I am sharing here a response I received from a colleague on my comments on Obamacare, ICD-10 and the future of medical transcription. He makes some very salient points. I would be very interested in others opinions from the HIM arena.
“I think the angle that you briefly mentioned is the compelling justification for preserving the dictation/ transcription model and service. There are a few approaches that physicians in a physicians’ office setting (and perhaps other settings) can take in terms of medical record documentation. I’d like to make a few points about full EMR data entry and the dictation/ transcription model.
#1 Physician’s time:
If a full EMR is established within the office setting, is there a significant degree of time it takes for documentation entry into the EMR. This cuts into interacting and treating patients? The dictation/ transcription model likely frees up some of the physician’s time, even if dictation/ transcription is only used for select report types (office notes, H&P, etc.) This particular health care setting is still volume driven.
#2 Organization’s decision:
Each organization has a decision to make in terms of whether they want physicians taking on all of the physician documentation entry duties (at an increased cost and decreased revenue due to potentially seeing less patients), or if they want to pay an established transcription entity to perform transcription services at a lesser cost.

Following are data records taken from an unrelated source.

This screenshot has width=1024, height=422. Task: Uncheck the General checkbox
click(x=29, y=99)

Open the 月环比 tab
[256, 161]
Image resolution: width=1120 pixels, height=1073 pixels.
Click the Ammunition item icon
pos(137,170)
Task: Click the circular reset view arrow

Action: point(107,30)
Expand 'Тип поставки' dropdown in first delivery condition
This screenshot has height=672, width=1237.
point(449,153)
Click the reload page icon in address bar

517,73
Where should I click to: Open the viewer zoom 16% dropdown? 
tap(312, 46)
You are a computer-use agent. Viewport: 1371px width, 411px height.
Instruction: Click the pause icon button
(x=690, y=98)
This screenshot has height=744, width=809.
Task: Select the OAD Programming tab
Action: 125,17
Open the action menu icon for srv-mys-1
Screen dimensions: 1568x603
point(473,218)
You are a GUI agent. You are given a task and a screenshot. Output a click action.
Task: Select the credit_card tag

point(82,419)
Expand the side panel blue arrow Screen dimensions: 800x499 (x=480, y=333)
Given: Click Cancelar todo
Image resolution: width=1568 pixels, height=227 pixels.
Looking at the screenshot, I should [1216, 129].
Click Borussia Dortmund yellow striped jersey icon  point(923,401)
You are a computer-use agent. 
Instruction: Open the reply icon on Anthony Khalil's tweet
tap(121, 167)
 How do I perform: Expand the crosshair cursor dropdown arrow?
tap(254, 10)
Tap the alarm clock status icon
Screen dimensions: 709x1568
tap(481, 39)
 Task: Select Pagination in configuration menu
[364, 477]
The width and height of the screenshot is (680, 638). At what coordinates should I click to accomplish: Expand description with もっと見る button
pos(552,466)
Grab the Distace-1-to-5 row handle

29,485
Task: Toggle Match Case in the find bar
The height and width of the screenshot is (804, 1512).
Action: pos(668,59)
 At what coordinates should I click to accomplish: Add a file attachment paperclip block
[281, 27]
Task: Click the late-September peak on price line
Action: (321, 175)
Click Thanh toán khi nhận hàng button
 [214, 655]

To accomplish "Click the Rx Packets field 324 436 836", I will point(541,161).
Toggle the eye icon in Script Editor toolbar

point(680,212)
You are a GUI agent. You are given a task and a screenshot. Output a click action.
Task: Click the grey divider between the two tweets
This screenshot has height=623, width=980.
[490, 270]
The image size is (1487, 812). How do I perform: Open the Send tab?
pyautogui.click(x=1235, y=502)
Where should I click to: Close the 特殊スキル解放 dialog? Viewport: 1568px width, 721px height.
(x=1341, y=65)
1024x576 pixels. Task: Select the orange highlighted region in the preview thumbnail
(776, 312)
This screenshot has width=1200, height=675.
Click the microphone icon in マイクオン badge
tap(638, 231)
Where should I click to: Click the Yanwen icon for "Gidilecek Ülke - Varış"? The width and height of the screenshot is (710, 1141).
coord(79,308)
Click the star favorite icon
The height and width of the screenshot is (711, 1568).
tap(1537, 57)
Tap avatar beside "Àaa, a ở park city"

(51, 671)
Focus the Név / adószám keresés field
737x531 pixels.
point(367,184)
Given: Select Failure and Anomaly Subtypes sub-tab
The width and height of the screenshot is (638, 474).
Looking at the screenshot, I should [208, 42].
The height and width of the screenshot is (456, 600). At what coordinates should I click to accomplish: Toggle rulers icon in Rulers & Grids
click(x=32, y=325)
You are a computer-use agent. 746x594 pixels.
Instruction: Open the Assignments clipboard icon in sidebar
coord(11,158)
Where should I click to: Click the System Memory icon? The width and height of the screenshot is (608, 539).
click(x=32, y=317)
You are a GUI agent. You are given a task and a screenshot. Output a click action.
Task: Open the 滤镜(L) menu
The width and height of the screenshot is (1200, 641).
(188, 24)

#3 ICD-10 – Increased specificity
ICD-10 demands that medical record documentation become more specific (examples: laterality, initial vs. subsequent episode, anatomy specificity). Point #2 gets even more exacerbated with the physician documentation requirements of ICD-10. The alternative to appropriate documentation under the ICD-10 model is the organization (physician’s office, hospital, etc.) does not get paid for services rendered.”